-- DATASET EXTRACT follows --

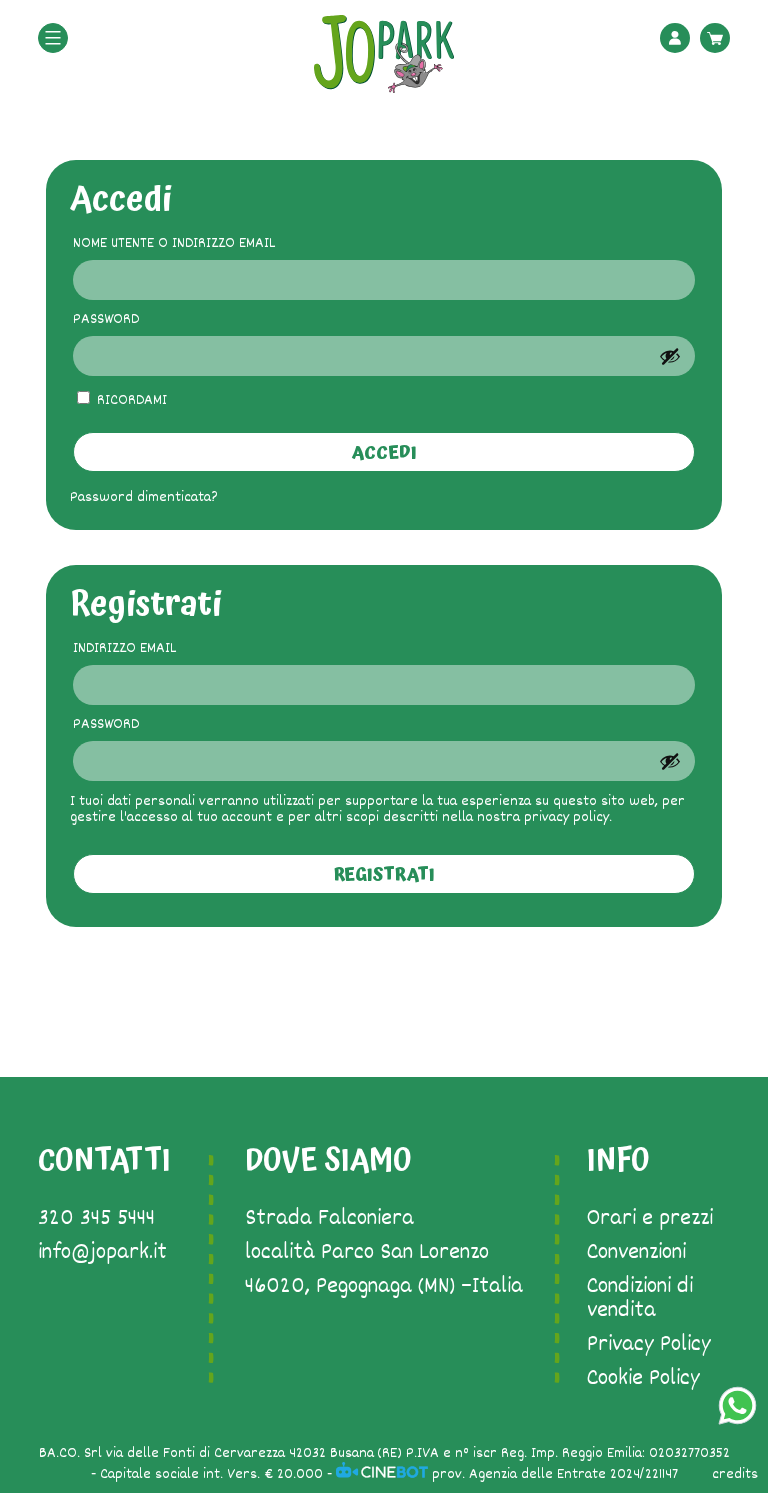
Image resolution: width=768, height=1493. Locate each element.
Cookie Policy (643, 1379)
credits (735, 1475)
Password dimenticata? (144, 497)
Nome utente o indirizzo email (207, 244)
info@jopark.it (102, 1253)
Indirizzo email (158, 649)
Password (139, 320)
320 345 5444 (96, 1219)
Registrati (384, 874)
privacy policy (566, 817)
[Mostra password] (670, 356)
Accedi (384, 452)
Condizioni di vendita (640, 1299)
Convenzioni (636, 1253)
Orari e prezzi (650, 1219)
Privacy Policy (649, 1345)
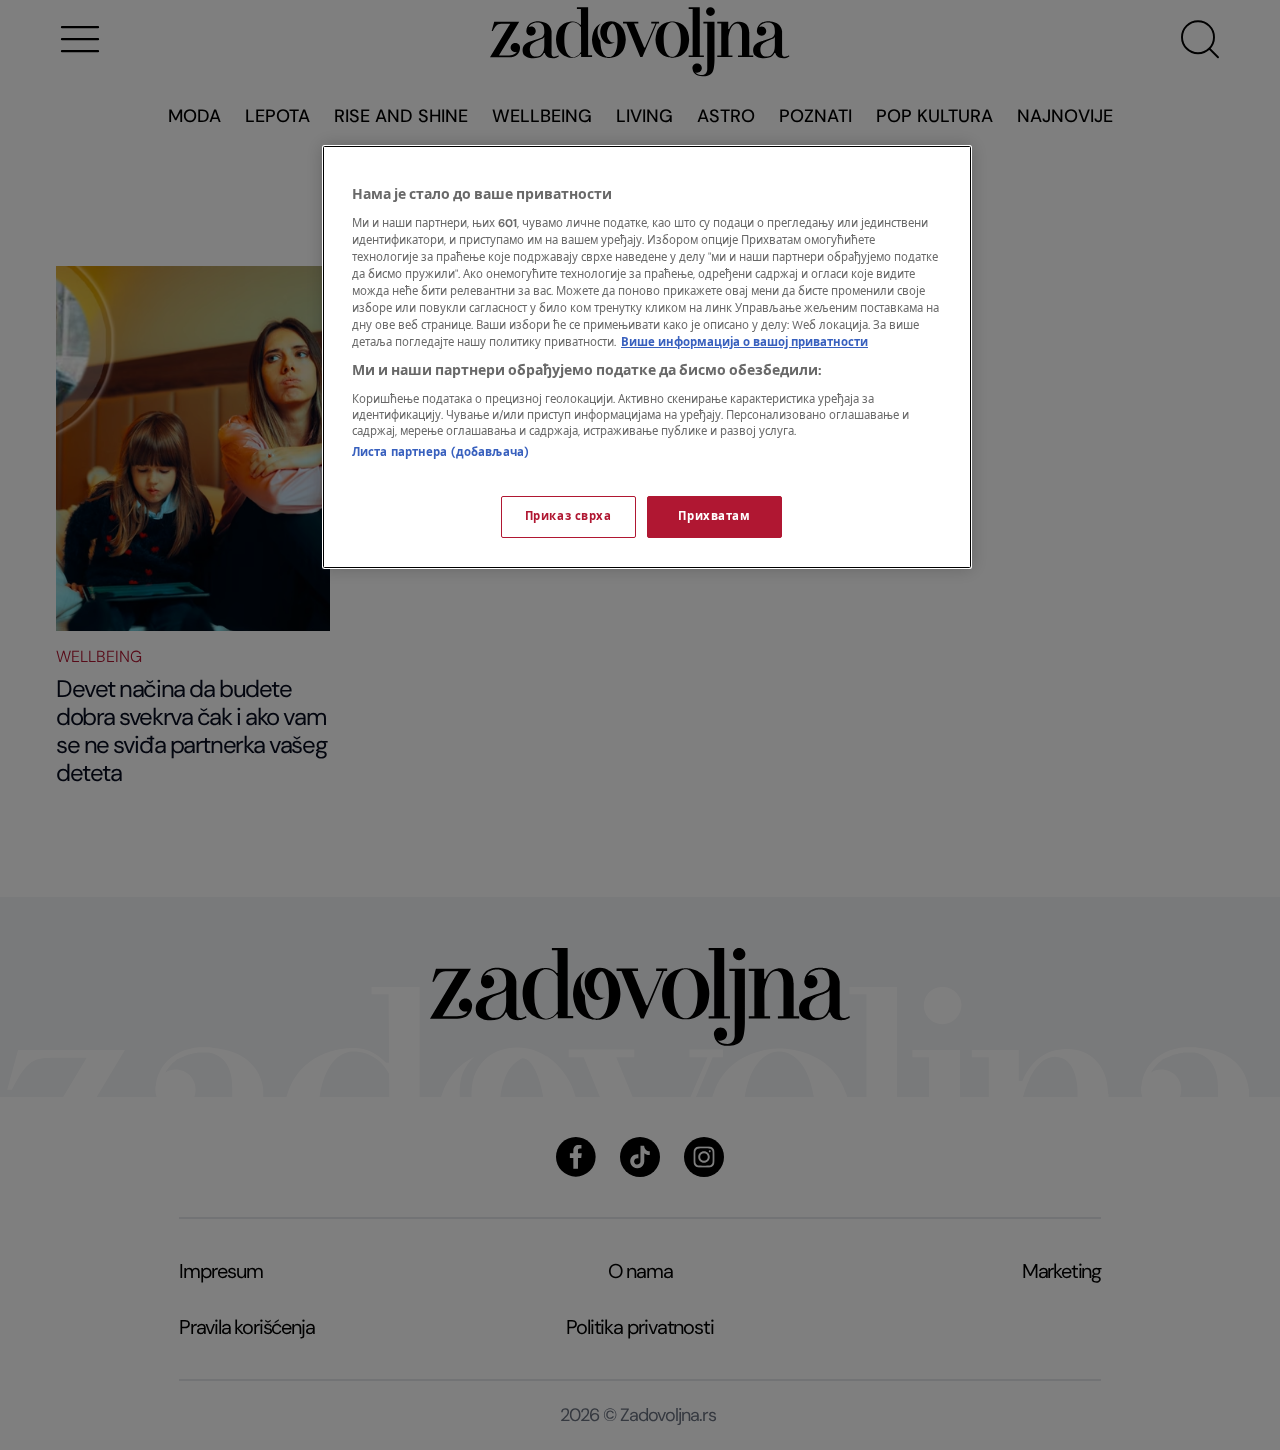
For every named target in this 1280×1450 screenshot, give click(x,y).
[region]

-- DATASET EXTRACT concluded --

== ASSIGNMENT ==
Would you output the data above exactly as written, but with no images?

== ANSWER TO THE PROBLEM ==
Image resolution: width=768, height=1493. Locate each element.
Cookie Policy (643, 1379)
credits (735, 1475)
Password dimenticata? (144, 497)
Nome utente o indirizzo email (207, 244)
info@jopark.it (102, 1253)
Indirizzo email (158, 649)
Password (139, 320)
320 345 5444 (96, 1219)
Registrati (384, 874)
privacy policy (566, 817)
[Mostra password] (670, 356)
Accedi (384, 452)
Condizioni di vendita (640, 1299)
Convenzioni (636, 1253)
Orari e prezzi (650, 1219)
Privacy Policy (649, 1345)
For every named target in this 1280×1450 screenshot, give click(x,y).
[region]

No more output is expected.